CLL Survivorship Begins at Diagnosis | Dr. Jackie Broadway-Duren

Jackie Broadway-Duren, APRN
Family Nurse Practitioner
The University of Texas MD Anderson Cancer Center

Dr. Jackie Broadway, a family nurse practitioner specializing in CLL, discusses the importance of survivorship care, emphasizing the necessity of managing one’s overall health after cancer.

Transcript

Jackie Broadway-Duren: 

My name is Jackie Broadway-Duren, and I am a family nurse practitioner with a doctorate degree in nursing research.

I recently opened the first leukemia survivorship clinic in our department. And, at this time, my focus is CLL since that’s where my level of expertise lies within leukemia. The goal of the survivorship clinic is to manage all aspects of that patient’s care. So, these patients, generally, when they come to the survivorship, they’re in remission or they may have some minimal residual disease; however, they’re not requiring any treatment. They’re well. So, my goal as a survivorship – survivorship as a matter of fact begins at the time of diagnosis. So, people think you only become a survivor after you’ve been treated, but you’re a survivor from the day you are diagnosed.

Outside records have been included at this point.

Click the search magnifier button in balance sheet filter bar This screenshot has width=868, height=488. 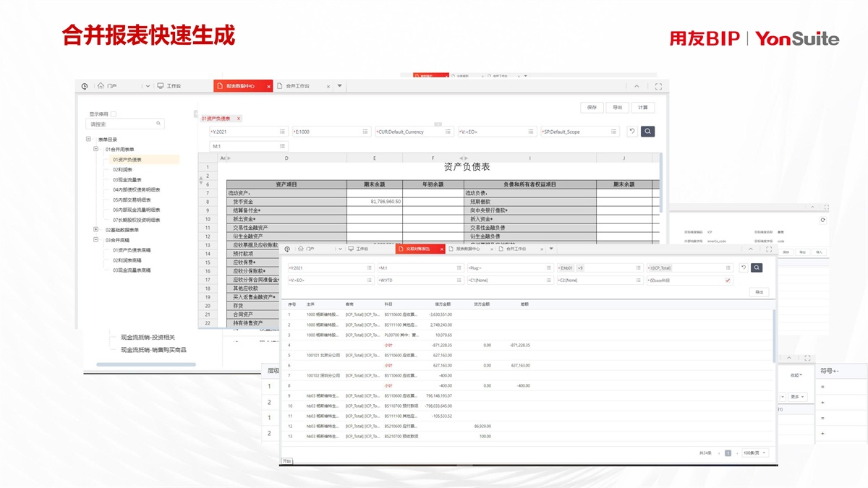[x=647, y=132]
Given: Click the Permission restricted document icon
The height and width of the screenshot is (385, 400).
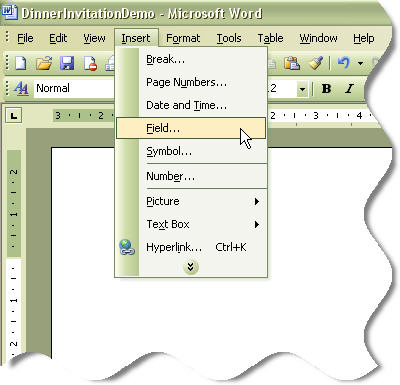Looking at the screenshot, I should [x=90, y=63].
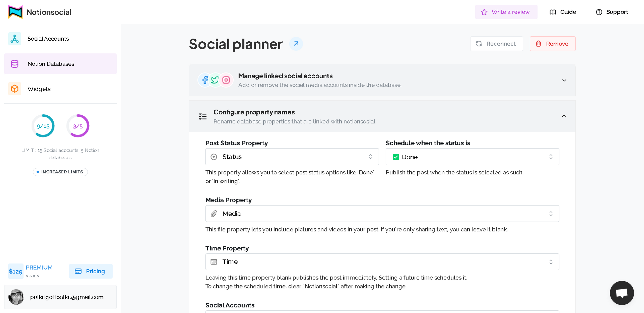Open the Widgets sidebar item

click(39, 89)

So, survivorship is important because we look at every aspect of their lives. That includes screening for other cancers, which there’s a high incidence in CLL, particularly skin cancers. So, that is a daily mission of mine when I see patients in the regular leukemia clinic. I constantly remind them to get a dermatology evaluation because skin cancer is very prominent in CLL patients. So, it all just ties in together.

It starts in the regular clinic. But then, by the time the patient is just being monitored and they transfer it to survivorship, it’s a continuation of what we’ve already started. We focus on vaccinations for people who want to get vaccinations. But part of my role is educating the patients.

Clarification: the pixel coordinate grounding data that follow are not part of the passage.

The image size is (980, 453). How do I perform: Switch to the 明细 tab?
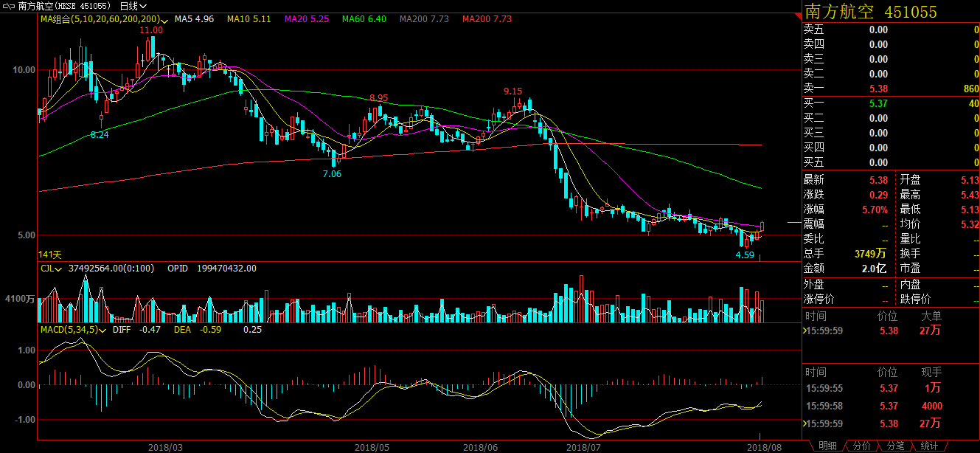[827, 446]
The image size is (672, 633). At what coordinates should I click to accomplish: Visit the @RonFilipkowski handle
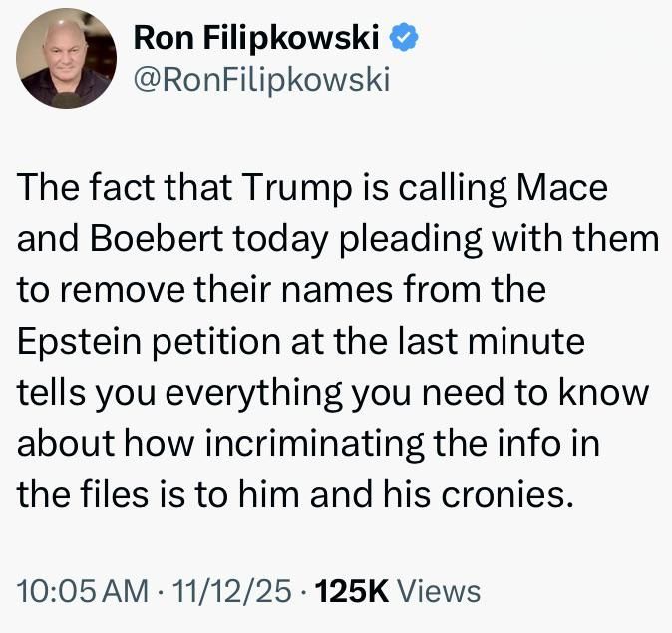pyautogui.click(x=261, y=80)
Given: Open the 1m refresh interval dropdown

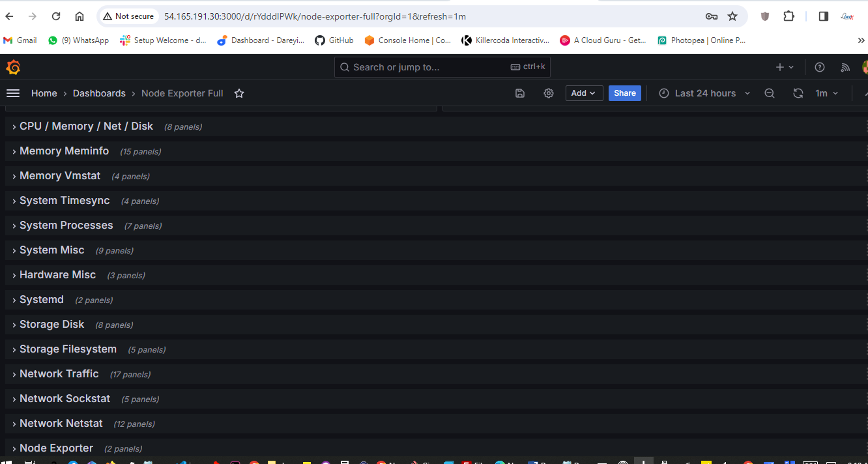Looking at the screenshot, I should point(826,93).
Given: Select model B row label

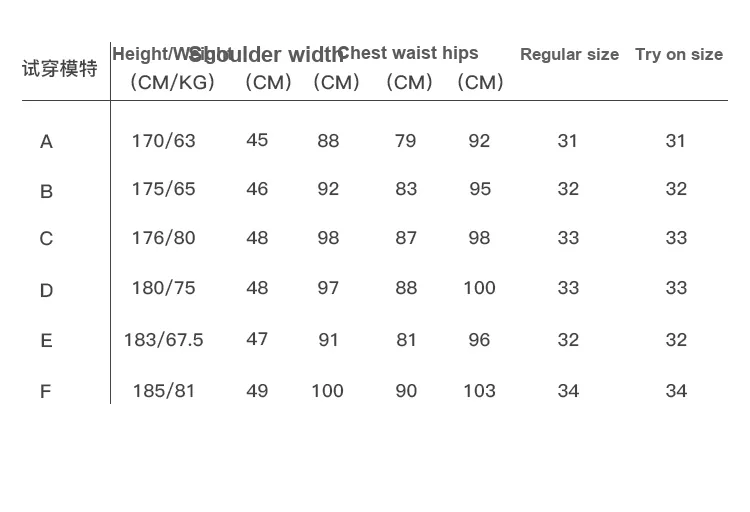Looking at the screenshot, I should point(46,191).
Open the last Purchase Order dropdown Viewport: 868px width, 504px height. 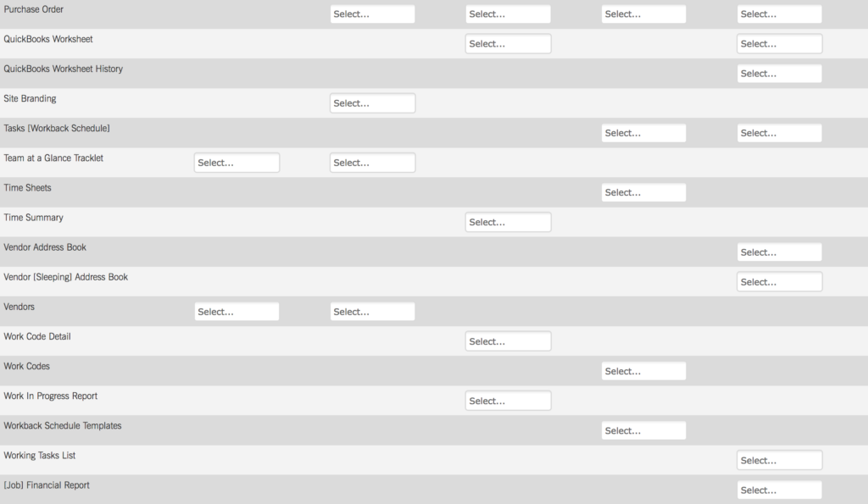(779, 14)
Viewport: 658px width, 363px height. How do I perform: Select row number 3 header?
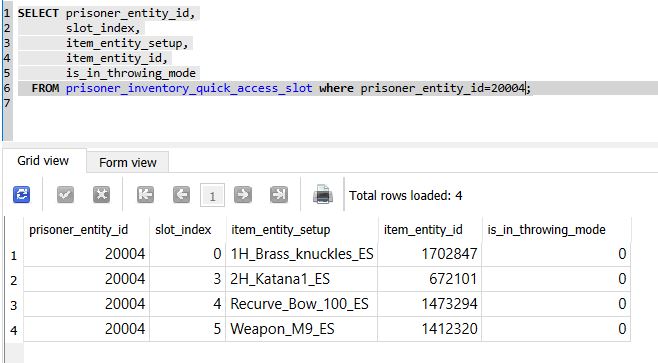click(x=14, y=305)
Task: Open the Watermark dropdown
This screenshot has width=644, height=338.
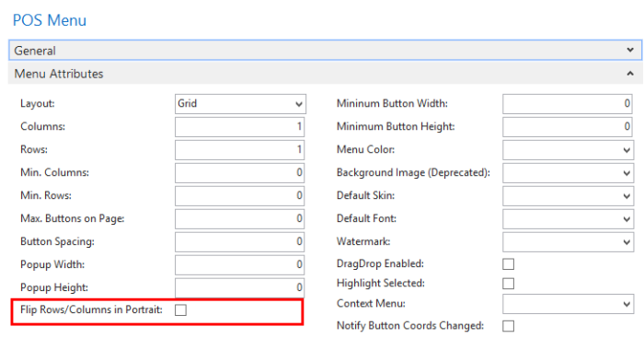Action: coord(568,242)
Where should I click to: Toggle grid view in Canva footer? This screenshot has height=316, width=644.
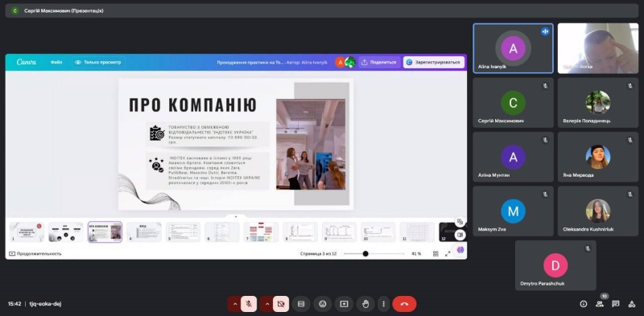(436, 253)
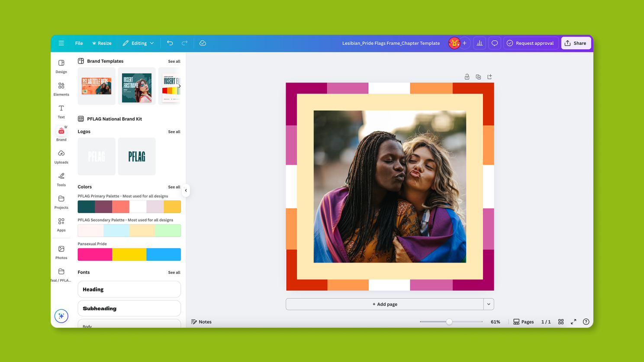Click the undo arrow icon
644x362 pixels.
click(170, 43)
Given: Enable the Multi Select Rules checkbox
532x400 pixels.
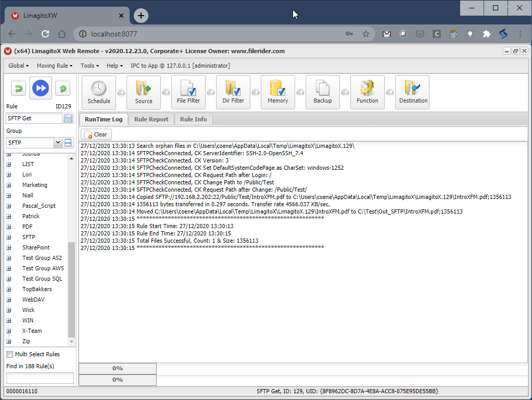Looking at the screenshot, I should (x=9, y=354).
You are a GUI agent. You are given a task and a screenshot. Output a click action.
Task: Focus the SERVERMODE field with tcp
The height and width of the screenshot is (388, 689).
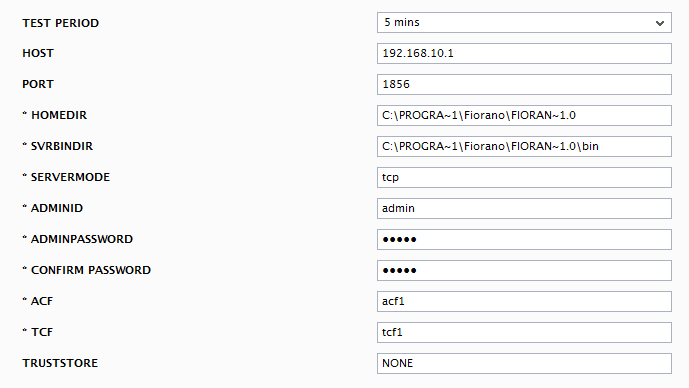click(524, 178)
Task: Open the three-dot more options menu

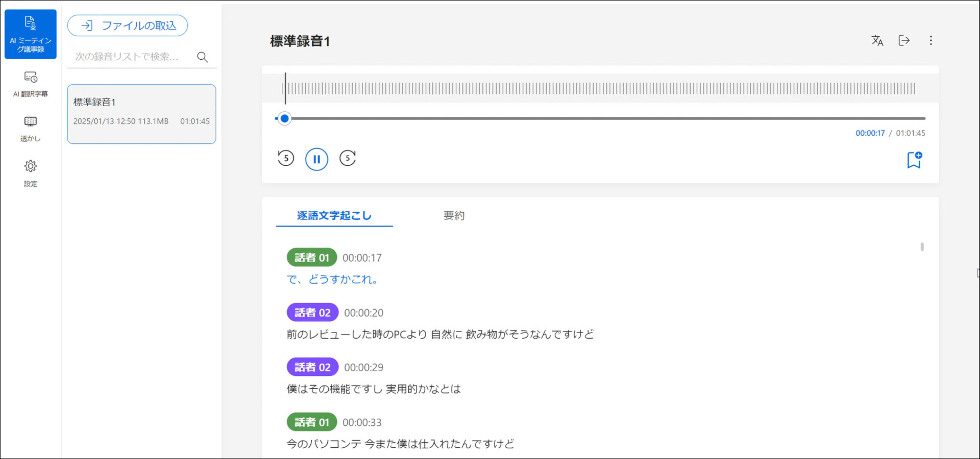Action: (x=930, y=41)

They need to be fully aware of every aspect of CLL. It’s not about just coming to clinic. I’m on this drug; I’m going to switch to this protocol. It’s all about, “How you doing at home?” When they walk into that clinic and I sit and talk to them, the very first question out of my mouth is, “How are you doing?” And you’d be surprised. Sometime people just need to vent a little bit, or sometimes that brings about emotions. They may have had a death in the family. They may just be having themselves a crisis.

So, sometimes you just need to sit and listen before you start talking. I make sure that all the patients who are going on any treatment protocols – they have research nurses there and we have the physicians, but I also make it a personal mission to make sure that these patients are fully aware of every aspect of their treatment and make them also aware that there’s always someone there for you.

Many of them come in; they’re overwhelmed. All they heard was, “I have cancer.” So, I often time find myself – and maybe I shouldn’t, but I tell patients all the time, “You have CLL. This is a good thing, not that you have CLL but it could be a different leukemia. So, we have really good treatments right now that are ongoing in this particular specialty.” I love the patients. I love the opportunity to intermesh with them frequently, and I’ve become a part of many of their families.  

So, it’s very important for the patient to walk through their survivorship process. From the day they walk into that clinic, they always need to know there’s somebody I can talk to. There’s somebody that can teach me and educate me on what I need to do. There’s Jackie Broadway that’s always saying, “Take your medicine every day. You don’t get to decide to skip a day.” So, those are the type of things that I do.

We strongly encourage patients to continue to have a primary care provider. Although many of them, when we get them, they think that’s it. We do everything, which many times we do.

But we want to encourage them to still get your mammograms, still get the prostate/PSA levels checked, all the things that you normally would do. And it’s also an important fact that sometimes people don’t think it may be important, particularly providers, because we’re always in that goal mindset. “Okay. We gotta get this, this, this, and this.”

There are patients who go into significant depressions and have emotional dysfunction. So, that’s part of what we do. Now, I’m not a psychologist, but I do know how to refer them to one. And there have been times when patients will like – wanted to give up, and I was like, “That’s not an option. Giving up is not an option. You have to fight.”

CLL is a chronic condition, meaning that it’s gonna – it has been going on long before you even received a diagnosis. You weren’t aware of it. But now that you are, this is a lifetime thing. So, it’s important for you to continue to live your life. Even patients who are on the newer therapies now, the oral therapies, the BTK inhibitors and BCL inhibitors, many of them once they get regulated on their doses, they go do life.

They go back to work, some of them. Many of our patients are older patients. So, you’re looking at retired persons in most cases, but we do see younger persons with CLL. So, you continue to live your life. Go get your nails done. Go do some yoga. Guys that have told me, “I was so exhausted.” And, once they started therapy – you know, people are playing golf again for the first time in two or three years. So, I always reiterate, “Life doesn’t stop because you were diagnosed with CLL. You still have a life to live. Do things with your family.”